| AIM |
Please reproduce the rows between the lines holding "Download 麻薬事故届 PDF file (65KB)" and "Looking at the", inclusive, switching "plot title" to "chart title" and leaving everything else unchanged.

═══ RECORDED DATA

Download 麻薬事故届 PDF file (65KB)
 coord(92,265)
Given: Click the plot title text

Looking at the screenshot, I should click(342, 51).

══════
═══ RECORDED DATA

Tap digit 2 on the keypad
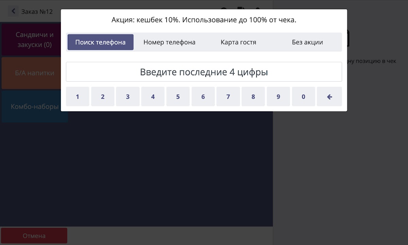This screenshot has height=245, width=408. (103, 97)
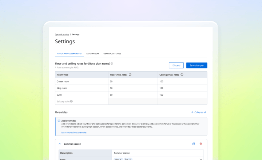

══════

| REPLY |
Download 麻薬事故届 PDF file (65KB)
 coord(92,265)
Given: Click the chart title text

Looking at the screenshot, I should click(342, 51).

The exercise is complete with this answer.